─── Text section
- Born: October 29, 1929 New York City, New York, U.S.
- Died: July 18, 1991 (aged 61)
- Occupations: Theatre producer, book editor, songwriter
- Spouse(s): Lorraine Hansberry ​ ​(m. 1953; div. 1962)​ Jewell Handy Gresham (1967)

= Robert B. Nemiroff =

American theater producer and songwriter

Robert Barron Nemiroff (October 29, 1929, New York City – July 18, 1991) was an American theater producer and songwriter, and the husband of Lorraine Hansberry.

Nemiroff was a book editor and a music publisher, as well as an award-winning songwriter. With co-writer Burt D’Lugoff, he composed the 1956 hit song "Cindy, Oh Cindy", and "Fifteen", the theme for the movie The World, the Flesh, and the Devil.

He married Lorraine Hansberry in 1953, which Hansberry often cited as an important creative factor in the genesis of her play A Raisin in the Sun. Although the couple separated in 1957 and divorced in 1962, their personal and professional relationships lasted until Hansberry's death from cancer in January 1965.
──────
Apply what you read:
1: Reproduce the part of the Robert Nemiroff biography that opens with the words containing "- Occupations: Theatre" and closes with "of Lorraine Hansberry.".
2: According to the Robert Nemiroff biography, who co-wrote the 1956 hit song "Cindy, Oh Cindy" with Nemiroff?
3: Continue the Robert Nemiroff biography from its final sentence.
─── Material supplied
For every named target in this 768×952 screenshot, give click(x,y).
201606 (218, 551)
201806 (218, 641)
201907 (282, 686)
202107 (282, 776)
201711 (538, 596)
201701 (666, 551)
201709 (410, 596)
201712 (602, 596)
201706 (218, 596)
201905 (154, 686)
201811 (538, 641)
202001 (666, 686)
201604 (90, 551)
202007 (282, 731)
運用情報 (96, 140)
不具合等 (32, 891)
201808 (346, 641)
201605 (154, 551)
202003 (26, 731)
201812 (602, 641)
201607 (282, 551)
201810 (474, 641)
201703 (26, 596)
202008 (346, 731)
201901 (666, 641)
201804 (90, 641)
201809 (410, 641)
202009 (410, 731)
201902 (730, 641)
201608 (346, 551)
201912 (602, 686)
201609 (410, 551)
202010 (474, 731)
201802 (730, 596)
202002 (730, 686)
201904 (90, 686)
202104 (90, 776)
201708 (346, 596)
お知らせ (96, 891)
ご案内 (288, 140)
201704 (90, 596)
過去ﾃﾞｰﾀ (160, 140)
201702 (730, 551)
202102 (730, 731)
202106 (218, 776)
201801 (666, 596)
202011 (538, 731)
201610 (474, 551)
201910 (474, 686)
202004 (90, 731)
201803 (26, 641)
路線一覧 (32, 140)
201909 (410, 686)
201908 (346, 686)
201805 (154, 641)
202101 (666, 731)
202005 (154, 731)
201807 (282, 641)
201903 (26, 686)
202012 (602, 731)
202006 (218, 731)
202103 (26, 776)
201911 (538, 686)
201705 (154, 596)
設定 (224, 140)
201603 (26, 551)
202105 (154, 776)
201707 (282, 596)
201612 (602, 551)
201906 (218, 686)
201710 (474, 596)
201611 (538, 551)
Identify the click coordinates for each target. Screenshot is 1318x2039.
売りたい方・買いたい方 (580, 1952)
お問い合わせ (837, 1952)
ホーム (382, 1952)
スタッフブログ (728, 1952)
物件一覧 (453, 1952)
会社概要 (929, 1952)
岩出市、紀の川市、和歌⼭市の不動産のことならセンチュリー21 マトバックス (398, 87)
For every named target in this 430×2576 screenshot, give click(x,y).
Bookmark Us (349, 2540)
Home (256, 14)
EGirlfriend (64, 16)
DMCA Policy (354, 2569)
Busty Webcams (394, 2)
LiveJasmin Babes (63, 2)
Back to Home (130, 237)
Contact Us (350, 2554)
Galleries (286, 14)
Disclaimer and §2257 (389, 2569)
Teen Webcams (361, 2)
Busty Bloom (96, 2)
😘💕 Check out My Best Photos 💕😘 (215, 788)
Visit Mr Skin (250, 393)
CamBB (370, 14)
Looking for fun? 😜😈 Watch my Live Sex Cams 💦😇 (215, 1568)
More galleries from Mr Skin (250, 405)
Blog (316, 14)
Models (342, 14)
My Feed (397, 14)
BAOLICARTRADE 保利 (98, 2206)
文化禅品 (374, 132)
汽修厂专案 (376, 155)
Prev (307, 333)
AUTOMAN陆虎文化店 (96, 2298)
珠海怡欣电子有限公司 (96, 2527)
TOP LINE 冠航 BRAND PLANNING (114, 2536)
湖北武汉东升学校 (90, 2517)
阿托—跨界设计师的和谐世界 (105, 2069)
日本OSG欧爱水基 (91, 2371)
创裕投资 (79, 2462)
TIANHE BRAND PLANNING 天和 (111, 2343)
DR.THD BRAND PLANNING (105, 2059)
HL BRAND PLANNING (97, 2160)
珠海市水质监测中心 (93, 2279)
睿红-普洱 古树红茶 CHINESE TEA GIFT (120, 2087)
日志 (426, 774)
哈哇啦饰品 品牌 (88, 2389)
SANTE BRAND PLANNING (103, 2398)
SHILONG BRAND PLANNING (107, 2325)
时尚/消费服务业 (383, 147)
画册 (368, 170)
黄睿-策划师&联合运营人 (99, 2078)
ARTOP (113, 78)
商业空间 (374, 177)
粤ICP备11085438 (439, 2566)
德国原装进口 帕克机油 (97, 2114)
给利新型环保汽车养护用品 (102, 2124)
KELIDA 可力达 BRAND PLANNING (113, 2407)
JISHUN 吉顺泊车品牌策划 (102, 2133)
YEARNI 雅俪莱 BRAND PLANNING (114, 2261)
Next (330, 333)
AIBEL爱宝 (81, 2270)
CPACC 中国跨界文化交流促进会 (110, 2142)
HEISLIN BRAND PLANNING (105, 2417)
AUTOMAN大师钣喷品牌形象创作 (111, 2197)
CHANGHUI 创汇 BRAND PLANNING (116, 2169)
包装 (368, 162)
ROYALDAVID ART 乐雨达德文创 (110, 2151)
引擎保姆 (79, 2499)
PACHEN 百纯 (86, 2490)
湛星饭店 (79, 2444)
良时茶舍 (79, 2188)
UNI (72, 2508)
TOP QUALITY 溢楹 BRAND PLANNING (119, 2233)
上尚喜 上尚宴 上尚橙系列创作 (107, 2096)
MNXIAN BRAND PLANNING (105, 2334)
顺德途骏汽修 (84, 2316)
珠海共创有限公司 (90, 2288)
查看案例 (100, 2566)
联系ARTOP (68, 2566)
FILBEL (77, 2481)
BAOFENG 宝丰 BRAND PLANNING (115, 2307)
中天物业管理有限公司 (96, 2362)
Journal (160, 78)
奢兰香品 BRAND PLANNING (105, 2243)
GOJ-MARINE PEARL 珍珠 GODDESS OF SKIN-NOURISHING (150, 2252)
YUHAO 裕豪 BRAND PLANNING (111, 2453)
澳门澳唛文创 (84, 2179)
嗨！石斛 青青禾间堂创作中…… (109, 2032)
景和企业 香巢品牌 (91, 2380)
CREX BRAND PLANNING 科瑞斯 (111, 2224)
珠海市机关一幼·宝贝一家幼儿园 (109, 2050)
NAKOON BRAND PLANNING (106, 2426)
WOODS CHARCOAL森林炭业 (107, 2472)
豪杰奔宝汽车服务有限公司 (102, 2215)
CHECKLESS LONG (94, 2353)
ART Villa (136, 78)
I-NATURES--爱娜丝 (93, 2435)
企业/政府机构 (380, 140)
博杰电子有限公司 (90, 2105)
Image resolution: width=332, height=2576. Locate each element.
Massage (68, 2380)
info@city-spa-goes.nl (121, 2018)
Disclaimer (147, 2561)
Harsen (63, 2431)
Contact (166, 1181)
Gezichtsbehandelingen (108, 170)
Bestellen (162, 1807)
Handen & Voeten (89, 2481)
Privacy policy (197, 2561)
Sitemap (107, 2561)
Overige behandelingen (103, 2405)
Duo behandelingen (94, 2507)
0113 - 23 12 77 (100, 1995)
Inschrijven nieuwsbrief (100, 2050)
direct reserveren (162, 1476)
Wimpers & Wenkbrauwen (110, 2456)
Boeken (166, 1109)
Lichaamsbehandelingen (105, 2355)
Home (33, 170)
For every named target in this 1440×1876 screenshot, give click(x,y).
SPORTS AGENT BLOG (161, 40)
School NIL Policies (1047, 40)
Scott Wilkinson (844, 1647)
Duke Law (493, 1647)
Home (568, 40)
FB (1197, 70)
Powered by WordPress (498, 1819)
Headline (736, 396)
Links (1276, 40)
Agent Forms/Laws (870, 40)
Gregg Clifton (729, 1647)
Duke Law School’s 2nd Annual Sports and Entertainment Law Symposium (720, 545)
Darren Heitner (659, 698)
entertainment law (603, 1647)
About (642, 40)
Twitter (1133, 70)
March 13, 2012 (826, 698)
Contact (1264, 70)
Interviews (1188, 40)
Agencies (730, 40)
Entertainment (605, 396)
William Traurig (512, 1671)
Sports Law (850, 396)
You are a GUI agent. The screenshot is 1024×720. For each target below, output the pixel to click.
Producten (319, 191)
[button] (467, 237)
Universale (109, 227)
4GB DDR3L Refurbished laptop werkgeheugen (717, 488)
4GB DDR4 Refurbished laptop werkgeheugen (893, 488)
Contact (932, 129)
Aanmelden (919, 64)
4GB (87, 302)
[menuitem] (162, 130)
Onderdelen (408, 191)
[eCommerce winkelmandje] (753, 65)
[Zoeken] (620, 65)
──────
Your written answers:
1:
- Occupations: Theatre producer, book editor, songwriter
- Spouse(s): Lorraine Hansberry ​ ​(m. 1953; div. 1962)​ Jewell Handy Gresham (1967)

= Robert B. Nemiroff =

American theater producer and songwriter

Robert Barron Nemiroff (October 29, 1929, New York City – July 18, 1991) was an American theater producer and songwriter, and the husband of Lorraine Hansberry.

2: Burt D’Lugoff

3:
In 1967, Nemiroff married Jewell Handy Gresham, a college professor who taught at Tuskegee Institute, New York University, Hofstra University, Nassau Community College, and Vassar College. He adopted her young daughter, Joi Gresham, when they married.

Nemiroff devoted much of his life to editing and promoting the work of Hansberry, who had named him as her literary executor. He was the executive producer of the 1989 PBS production of Hansberry's play, A Raisin in the Sun, and produced and co-wrote the 1973 Broadway musical Raisin, based on A Raisin in the Sun. His daughter, Joi Gresham, succeeded him as trustee of the work of Hansberry.

== Awards and honors ==
Nemiroff won the Tony Award for producing Raisin.